I wrote this post for a work blog but unfortunately it wasn’t published. So I thought I’d share it here instead, rather than waste it. I guess the sentiment stands, wherever I place it, right? 


❄️❄️❄️

Oh Christmas. A magical time for all, where everything twinkles and shines just that little bit brighter. Eggnog flows like water, chocolate waits tantalisingly to be devoured (usually for breakfast) and there is no pain anywhere.

If only.

Firstly, the festive season is s-t-r-e-s-s-f-u-l. Financially, socially, mentally – it can do a number on you in so many different ways, sometimes in ways you’ve never considered. I personally feel burnt out already just by the sheer amount of social engagements I’ve had (I know, boo hoo). Don’t get me started on the damage I’ve done with my debit card. So from the offset the magic can come at a price but we do it because it’s Christmas and we love our loved ones. Some of us adore this time of year and that’s cool too.

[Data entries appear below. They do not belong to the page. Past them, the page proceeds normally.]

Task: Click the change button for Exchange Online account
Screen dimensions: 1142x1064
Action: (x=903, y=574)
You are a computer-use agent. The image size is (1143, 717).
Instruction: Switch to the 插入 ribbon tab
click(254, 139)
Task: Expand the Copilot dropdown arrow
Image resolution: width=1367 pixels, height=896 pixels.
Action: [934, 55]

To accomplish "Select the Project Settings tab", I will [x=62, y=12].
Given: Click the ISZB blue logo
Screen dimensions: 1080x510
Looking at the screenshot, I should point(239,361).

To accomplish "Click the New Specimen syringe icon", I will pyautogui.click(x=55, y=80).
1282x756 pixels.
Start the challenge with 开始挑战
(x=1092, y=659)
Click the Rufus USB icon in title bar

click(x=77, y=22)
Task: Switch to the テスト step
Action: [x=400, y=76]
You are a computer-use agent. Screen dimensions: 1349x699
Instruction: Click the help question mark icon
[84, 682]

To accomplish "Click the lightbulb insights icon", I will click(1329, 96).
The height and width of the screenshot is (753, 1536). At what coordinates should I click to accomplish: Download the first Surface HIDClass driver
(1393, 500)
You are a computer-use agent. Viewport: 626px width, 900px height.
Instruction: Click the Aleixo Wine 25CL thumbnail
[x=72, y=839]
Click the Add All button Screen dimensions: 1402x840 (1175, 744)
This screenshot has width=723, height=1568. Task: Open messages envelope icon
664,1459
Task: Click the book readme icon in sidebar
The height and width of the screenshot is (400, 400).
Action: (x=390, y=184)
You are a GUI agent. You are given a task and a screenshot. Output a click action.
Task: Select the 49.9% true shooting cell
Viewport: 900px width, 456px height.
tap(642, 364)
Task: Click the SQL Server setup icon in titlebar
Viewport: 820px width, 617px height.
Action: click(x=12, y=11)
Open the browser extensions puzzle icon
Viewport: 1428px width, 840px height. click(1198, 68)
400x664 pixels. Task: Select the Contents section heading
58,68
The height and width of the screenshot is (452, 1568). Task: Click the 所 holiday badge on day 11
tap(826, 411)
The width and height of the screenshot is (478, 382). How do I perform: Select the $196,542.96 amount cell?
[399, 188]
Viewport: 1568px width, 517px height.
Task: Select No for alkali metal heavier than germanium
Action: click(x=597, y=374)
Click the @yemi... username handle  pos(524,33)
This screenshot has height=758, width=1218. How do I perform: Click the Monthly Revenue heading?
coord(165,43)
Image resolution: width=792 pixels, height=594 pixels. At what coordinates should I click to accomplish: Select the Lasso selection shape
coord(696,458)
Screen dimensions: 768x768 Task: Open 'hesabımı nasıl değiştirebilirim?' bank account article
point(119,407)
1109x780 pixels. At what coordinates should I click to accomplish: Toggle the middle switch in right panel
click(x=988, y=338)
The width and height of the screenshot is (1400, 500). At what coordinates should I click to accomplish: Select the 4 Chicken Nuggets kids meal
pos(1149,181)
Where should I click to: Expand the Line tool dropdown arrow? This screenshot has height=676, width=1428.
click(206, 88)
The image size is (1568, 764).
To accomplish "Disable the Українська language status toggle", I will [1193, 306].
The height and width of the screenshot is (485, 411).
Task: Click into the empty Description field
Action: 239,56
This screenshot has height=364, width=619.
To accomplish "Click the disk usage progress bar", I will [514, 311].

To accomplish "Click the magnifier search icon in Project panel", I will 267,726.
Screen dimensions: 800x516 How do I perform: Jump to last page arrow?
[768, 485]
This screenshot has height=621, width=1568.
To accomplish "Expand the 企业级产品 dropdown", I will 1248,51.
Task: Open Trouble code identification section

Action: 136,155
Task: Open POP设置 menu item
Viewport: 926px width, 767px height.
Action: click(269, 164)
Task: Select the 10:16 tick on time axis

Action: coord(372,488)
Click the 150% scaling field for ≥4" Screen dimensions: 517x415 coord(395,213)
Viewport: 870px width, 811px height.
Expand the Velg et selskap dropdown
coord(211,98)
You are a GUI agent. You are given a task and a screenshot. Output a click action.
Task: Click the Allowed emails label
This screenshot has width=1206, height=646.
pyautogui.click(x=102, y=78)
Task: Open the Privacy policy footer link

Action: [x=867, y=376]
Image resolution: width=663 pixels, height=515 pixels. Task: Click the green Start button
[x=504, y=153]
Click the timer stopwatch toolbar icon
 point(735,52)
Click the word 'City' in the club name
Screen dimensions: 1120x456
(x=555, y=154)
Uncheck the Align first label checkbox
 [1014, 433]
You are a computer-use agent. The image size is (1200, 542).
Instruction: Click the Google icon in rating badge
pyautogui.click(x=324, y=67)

But Christmas can also be a challenging time for mental health and it’s important to acknowledge this. Every person has the right to take care of themselves during this period, even when they’re at home. If being with family isn’t the right thing for your wellbeing then that is fine, the modern set-up is often an extension of what we’ve always known and friends are the new family to many. As the clock ticks down to Santa’s visit, remember:

You don’t have to spend Christmas with your family

As above if this is a toxic place for you, you don’t have to do it.

If it all gets too much

Take yourself out of the situation. Absolutely nobody can give you grief for going to your room to read a book for an hour or having a hot bath in the middle of the afternoon. You know yourself better than anyone, so listen to your instincts.

Ask for help

I’m the worst when it comes to cooking the Christmas dinner. I do not know how to ask for help and end up sweaty and stressed in the kitchen, snapping at anyone who tries to intervene. Asking for help does not make you a failure; it just takes some of the pressure off. In fact, if you can write a list and make notes about who can do what, you’re laughing. Plus, if you cooked – it is against the law for you to wash up as well. Just saying.

Mind the booze

I’m not going to lecture anyone about their alcoholic intake but it is so tempting to turn to the buck’s fizz (or harder) to deal with Christmas Day. Alcohol is a depressant though and can leave you feeling low. Not to mention the Christmas morning/Boxing Day hangovers so sometimes it’s good to pace yourself.

Get some air

If you need to get out then get out! Nobody has ever regretted leaving the house for a spot of fresh air, let’s face it. Except maybe Dorothy Gale.

If it’s not perfect, tough

This is my new mantra, as I worry about presents, whether I’ve spend enough and that each gift is perfectly wrapped with a tartan bow. If everything is not just so then what’s the worst that can happen? The world will not implode. One year I forgot the stuffing and I’m still here to tell the tale, painful as it still is.

I am the gift and so are you

Your loved ones just want to be with you, I promise. For all the gifts and the going out, what really matters is the being together. And lots and lots of lovely cheese.

So from me to you, have a lovely Christmas and please take care of yourselves.